Before I wrote the script, we did a huge Medieval location scout — 17 Medieval locations in six days. When we went to Stokesay Castle, I knew it was the spot. It needed to not be a castle; it needed to be something that was a step-down that communicated they were upper middle class, but that there was something more they were aspiring to. In the larger courtyard, we built Stonebridge and walking through that town we built was one of the most beautiful spiritual experiences of my life. We also shot at Gloucester Cathedral. We did some days at the house where they shot Atonement, but we had to shoot pieces of it and ignore the pieces that were not historically appropriate to what we were doing.
You mentioned you’d done all this pre-production in 2020; then the world locked down. What was it like to step on set after all that time?

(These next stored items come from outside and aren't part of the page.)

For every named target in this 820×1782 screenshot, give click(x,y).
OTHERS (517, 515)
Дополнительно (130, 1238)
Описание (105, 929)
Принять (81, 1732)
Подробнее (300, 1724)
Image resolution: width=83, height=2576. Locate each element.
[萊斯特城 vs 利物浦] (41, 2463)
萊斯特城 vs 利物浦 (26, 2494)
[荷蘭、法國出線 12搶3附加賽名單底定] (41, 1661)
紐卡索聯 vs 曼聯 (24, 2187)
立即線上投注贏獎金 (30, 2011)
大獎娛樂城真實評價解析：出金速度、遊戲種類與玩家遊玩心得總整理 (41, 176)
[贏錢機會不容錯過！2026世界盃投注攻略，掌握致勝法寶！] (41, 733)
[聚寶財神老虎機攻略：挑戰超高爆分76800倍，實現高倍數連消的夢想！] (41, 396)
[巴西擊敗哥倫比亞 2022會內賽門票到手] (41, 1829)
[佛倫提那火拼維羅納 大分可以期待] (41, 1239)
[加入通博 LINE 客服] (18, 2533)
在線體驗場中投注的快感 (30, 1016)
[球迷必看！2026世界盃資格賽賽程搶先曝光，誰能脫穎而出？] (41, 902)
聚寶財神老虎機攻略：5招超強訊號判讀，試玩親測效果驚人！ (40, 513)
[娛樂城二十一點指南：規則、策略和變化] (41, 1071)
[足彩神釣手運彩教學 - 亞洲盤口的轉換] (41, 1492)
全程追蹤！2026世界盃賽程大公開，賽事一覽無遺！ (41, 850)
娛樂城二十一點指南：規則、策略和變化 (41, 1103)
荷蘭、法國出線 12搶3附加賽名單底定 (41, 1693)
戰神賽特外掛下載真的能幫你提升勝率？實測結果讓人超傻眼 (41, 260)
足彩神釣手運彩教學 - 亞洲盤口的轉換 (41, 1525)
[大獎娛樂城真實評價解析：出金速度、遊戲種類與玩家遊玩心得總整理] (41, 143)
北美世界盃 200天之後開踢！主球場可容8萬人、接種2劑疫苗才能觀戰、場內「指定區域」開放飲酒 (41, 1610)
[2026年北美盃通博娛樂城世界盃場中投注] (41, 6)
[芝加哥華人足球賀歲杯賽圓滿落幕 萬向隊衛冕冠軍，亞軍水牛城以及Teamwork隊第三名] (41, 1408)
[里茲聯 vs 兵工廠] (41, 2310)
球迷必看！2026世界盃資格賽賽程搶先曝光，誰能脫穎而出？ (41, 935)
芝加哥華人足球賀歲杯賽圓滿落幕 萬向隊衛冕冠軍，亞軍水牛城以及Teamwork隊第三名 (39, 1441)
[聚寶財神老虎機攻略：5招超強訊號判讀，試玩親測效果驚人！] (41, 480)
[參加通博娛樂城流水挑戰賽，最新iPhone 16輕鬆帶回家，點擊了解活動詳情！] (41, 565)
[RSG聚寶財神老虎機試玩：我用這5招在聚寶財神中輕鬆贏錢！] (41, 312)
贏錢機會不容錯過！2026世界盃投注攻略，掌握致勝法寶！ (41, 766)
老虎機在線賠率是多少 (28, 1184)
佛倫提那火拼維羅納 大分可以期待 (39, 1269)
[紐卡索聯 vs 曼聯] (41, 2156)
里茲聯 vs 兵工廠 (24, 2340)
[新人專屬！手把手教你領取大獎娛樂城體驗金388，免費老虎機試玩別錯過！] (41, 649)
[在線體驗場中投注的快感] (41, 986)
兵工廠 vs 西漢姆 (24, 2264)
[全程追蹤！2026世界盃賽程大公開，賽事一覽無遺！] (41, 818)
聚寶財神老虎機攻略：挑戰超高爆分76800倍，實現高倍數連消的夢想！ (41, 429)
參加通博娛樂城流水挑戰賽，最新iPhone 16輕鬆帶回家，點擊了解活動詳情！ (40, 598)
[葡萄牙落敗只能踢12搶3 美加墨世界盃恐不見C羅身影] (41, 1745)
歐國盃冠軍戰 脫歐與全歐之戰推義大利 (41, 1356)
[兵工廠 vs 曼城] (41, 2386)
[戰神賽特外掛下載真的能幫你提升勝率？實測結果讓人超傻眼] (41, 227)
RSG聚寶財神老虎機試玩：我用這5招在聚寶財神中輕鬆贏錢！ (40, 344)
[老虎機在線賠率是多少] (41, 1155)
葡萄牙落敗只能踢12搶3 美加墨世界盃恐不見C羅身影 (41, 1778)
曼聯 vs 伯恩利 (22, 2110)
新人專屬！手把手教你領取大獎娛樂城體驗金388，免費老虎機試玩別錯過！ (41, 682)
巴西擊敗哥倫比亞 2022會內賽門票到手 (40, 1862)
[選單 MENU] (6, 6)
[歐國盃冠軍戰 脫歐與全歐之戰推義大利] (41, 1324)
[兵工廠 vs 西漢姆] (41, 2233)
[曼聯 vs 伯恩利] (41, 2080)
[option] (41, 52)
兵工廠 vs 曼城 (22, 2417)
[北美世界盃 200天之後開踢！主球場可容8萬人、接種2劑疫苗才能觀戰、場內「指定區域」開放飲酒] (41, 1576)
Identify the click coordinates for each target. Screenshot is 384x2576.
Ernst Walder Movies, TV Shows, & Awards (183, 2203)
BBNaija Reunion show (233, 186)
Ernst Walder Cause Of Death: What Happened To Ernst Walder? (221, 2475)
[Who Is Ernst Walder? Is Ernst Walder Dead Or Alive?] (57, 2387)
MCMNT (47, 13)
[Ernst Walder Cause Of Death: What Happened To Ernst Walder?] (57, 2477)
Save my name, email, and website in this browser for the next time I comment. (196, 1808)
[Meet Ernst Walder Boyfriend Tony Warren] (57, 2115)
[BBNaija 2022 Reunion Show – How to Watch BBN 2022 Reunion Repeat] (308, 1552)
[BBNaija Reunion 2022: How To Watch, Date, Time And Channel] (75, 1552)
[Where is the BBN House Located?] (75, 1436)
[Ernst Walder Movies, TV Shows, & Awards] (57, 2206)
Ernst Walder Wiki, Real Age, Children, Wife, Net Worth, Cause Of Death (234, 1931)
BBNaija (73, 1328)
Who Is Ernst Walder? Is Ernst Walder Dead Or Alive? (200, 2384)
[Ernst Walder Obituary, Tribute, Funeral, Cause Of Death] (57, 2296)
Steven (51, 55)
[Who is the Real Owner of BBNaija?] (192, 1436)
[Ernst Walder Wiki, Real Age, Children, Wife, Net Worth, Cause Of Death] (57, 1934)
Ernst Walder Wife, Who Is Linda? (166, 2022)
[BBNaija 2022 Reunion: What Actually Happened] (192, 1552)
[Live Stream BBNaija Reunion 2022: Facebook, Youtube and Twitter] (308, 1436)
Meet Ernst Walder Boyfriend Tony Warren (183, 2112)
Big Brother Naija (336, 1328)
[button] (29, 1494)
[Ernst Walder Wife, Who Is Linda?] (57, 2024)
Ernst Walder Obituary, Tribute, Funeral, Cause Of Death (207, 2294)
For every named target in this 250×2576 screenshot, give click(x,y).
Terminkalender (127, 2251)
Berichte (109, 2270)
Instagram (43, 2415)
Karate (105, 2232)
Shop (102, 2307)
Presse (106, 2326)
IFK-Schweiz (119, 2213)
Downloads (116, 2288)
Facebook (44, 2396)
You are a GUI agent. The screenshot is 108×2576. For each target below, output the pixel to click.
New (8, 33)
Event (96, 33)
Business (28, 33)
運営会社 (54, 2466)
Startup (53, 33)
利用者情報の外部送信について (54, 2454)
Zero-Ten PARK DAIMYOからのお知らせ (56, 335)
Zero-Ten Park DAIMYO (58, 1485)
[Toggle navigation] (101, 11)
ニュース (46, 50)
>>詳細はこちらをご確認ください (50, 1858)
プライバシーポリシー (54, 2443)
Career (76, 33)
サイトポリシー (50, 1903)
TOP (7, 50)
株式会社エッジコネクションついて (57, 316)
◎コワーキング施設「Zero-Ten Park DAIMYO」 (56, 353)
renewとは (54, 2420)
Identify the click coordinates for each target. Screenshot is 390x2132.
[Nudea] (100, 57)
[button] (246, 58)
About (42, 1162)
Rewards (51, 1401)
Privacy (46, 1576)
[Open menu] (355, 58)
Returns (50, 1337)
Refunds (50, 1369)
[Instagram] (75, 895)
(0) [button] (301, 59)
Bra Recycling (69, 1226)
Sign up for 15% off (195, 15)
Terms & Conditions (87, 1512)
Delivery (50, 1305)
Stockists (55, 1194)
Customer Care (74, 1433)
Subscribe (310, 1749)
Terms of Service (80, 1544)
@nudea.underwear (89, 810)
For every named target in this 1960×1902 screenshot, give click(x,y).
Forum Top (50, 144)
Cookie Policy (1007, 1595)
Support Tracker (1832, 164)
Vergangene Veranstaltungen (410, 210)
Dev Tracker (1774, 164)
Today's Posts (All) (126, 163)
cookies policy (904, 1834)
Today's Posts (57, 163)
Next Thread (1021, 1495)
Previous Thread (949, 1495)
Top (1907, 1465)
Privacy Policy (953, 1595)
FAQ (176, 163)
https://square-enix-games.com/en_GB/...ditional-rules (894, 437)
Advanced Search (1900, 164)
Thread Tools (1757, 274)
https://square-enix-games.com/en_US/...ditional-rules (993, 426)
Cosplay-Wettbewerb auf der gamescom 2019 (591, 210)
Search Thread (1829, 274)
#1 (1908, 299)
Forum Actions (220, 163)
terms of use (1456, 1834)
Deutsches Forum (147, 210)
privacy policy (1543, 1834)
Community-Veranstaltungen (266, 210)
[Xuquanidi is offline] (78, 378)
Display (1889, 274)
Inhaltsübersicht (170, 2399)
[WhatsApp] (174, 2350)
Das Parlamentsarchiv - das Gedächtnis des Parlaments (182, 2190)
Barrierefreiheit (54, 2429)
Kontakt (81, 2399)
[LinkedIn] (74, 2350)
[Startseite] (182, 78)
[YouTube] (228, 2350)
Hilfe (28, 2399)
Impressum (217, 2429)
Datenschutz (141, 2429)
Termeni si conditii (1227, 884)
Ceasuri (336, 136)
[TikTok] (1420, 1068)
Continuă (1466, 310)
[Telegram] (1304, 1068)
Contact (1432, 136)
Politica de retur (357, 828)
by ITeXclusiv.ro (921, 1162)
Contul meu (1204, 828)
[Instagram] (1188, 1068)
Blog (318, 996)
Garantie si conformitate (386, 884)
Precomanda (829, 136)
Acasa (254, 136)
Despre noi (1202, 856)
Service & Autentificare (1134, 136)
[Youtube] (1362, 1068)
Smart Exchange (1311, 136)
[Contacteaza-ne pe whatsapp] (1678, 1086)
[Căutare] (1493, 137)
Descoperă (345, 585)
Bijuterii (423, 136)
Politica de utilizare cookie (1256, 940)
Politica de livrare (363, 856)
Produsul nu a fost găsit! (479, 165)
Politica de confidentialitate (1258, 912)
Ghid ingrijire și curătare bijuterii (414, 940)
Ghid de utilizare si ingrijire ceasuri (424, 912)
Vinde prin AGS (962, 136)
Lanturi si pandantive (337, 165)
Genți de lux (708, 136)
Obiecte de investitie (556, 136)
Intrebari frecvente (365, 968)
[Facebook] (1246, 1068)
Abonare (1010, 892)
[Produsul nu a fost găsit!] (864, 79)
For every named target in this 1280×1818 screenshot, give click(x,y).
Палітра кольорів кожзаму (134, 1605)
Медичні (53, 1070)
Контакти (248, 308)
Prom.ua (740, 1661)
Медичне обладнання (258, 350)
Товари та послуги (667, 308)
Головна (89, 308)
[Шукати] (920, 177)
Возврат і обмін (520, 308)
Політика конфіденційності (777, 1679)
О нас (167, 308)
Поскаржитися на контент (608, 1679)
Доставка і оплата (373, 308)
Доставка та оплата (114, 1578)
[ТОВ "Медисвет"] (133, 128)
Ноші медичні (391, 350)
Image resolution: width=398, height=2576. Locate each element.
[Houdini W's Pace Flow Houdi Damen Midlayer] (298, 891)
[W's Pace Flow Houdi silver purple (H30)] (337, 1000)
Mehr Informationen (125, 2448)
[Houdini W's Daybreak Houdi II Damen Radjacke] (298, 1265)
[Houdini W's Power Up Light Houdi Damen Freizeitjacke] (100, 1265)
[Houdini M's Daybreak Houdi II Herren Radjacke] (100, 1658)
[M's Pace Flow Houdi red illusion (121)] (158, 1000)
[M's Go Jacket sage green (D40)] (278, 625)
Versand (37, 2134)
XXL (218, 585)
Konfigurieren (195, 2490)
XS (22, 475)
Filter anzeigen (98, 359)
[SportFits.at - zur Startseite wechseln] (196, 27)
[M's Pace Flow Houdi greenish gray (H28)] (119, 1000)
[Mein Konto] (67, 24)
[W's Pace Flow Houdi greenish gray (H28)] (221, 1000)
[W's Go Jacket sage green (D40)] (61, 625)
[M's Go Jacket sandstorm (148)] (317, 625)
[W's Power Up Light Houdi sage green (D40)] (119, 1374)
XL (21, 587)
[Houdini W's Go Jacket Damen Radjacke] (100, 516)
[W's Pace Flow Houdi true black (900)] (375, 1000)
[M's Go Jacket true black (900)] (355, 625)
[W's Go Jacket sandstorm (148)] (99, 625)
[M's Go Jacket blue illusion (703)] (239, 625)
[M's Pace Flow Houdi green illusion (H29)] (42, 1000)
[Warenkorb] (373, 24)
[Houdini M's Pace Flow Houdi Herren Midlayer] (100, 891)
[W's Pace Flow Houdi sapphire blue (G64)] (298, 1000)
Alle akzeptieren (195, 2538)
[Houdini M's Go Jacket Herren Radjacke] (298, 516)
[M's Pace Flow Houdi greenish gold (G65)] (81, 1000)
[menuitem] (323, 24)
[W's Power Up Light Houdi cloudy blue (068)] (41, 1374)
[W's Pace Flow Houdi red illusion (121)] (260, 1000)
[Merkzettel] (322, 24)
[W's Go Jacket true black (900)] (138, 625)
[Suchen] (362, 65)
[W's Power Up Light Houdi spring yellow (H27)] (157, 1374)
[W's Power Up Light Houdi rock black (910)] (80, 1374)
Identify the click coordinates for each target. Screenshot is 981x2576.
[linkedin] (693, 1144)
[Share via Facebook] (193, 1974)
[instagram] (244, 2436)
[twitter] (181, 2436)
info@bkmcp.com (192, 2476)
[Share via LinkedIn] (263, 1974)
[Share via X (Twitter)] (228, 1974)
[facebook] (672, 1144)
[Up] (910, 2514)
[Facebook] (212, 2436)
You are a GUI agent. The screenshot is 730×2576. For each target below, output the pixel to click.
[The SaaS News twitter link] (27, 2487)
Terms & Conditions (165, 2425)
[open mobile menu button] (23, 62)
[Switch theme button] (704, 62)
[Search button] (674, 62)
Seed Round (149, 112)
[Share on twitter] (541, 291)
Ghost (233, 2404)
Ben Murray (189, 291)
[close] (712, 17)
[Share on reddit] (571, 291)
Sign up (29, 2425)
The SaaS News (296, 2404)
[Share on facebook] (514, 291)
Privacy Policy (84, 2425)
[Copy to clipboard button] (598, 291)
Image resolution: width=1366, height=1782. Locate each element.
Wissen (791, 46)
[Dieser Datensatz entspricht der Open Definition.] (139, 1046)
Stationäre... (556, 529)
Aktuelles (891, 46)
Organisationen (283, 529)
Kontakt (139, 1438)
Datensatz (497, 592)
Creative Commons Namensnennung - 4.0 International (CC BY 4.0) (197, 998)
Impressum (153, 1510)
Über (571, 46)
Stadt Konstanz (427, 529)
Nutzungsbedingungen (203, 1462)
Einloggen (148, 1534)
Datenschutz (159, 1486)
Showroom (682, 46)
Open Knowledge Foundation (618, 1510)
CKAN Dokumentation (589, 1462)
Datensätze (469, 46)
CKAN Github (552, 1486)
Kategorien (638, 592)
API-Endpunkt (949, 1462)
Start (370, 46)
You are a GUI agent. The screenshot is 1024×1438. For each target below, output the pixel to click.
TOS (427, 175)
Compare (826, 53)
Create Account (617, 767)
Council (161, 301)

When we were back on set, it was this massive relief. Every day there was the question of will there be a COVID shutdown. It all felt so tentative — it was pre-vaccine. We were all masked up, and everyone was so amazingly respectful and focused on getting us where we needed to go. I feel so lucky. The impetus for writing Sharp Stick was my desperation to be on a set and the fact that I couldn’t be, so it was incredible.
There are overlapping themes, and I think what you do well is big arguments between female friends even in this period.
I wanted it to feel like female friendship has been the same through all of this. They’re eventually realising their friendship matters more than a guy — that’s the shit that gets me going.